Bug in deployment templates to pass environment variables #83
Description
The condition
{{- if and (not .Values.externalSecrets.enabled) (not .Values.externalSecrets.externalSecretsOperator.enabled) }} in deployment_backend and deployment_job template should be removed, as it stops the deployment template to add the required environment variables like LICENSE_KEY, JWT_SECRET, ENCRYPTION_KEY, POSTGRES_PASSWORD.

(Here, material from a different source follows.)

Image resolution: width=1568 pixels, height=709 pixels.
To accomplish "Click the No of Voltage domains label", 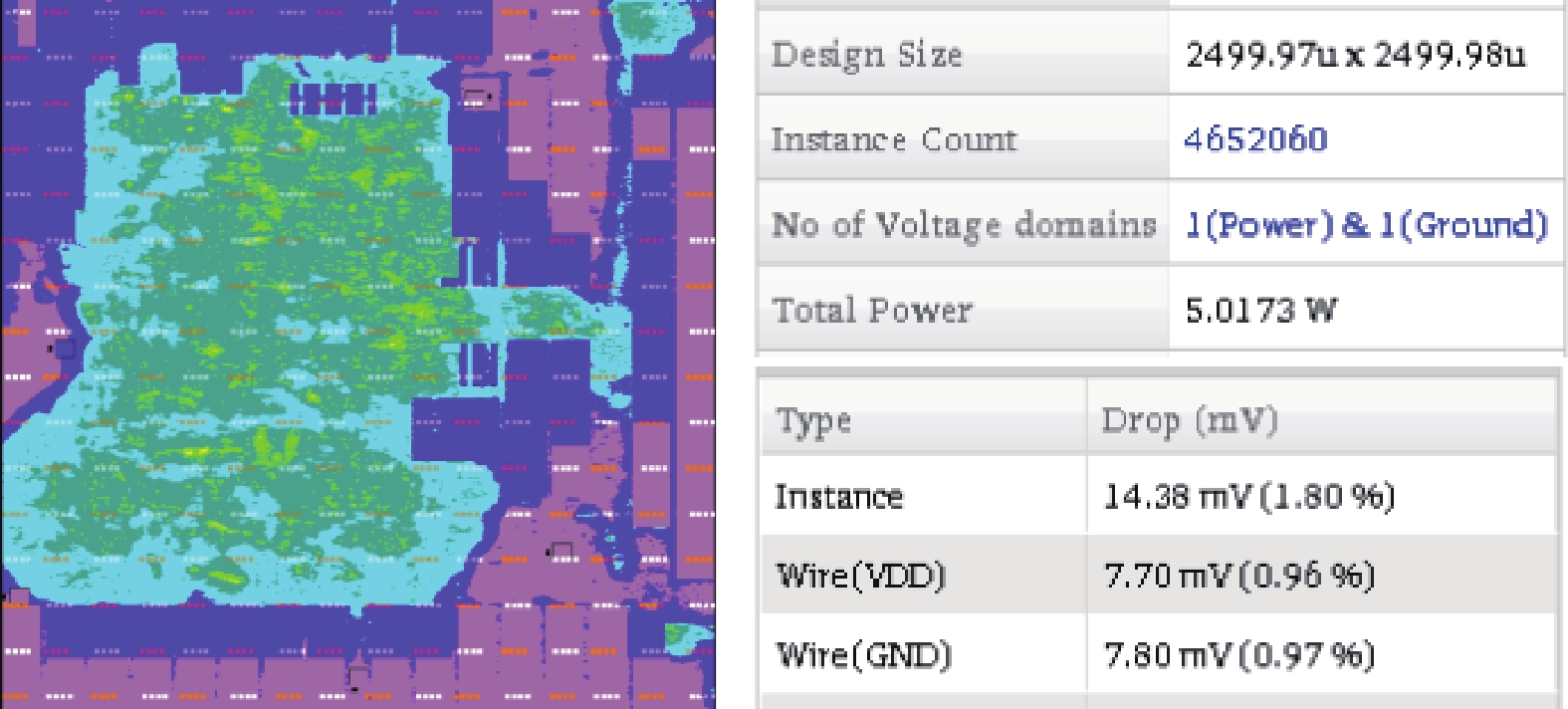I will [x=963, y=225].
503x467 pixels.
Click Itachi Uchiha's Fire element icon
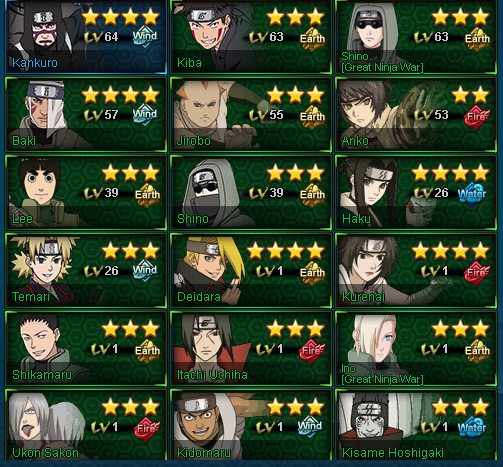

The same condition is also used to decide if secrets will be created in secrets.yaml
We have our secrets as SealedSecrets in K8s, and as mentioned in the values.yaml file, for example for licenseKey
config:
licenseKey: "EXPIRED-LICENSE-KEY-TRIAL"
# licenseKeySecretName is the name of the secret where the Retool license key is stored (can be used instead of licenseKey)
# licenseKeySecretName:
# licenseKeySecretKey is the key in the k8s secret, default: license-key
# licenseKeySecretKey:
We want to refer to the Name and Key from the sealed secrets in these values not the original licenseKey. But the issue is:
There is this condition in the
deployment_backend.yaml
deployment_job.yaml and
secret.yaml
{{- if and (not .Values.externalSecrets.enabled) (not .Values.externalSecrets.externalSecretsOperator.enabled) }}
if both externalSecrets.enabled and
.Values.externalSecrets.externalSecretsOperator.enabled is set to false , the above condition will be true, if this if condition is true, and secrets will be created from secrets.yaml, it creates an empty secret (with fields which we are not using example: licenseKey)
and in deployments.yaml template, this condition decides if we need to add the secrets references (License, jwtsecret, encryptionkeysecret, postgrespassword)
We want these environment variables to be created, even if we don’t have externalsecrets enabled.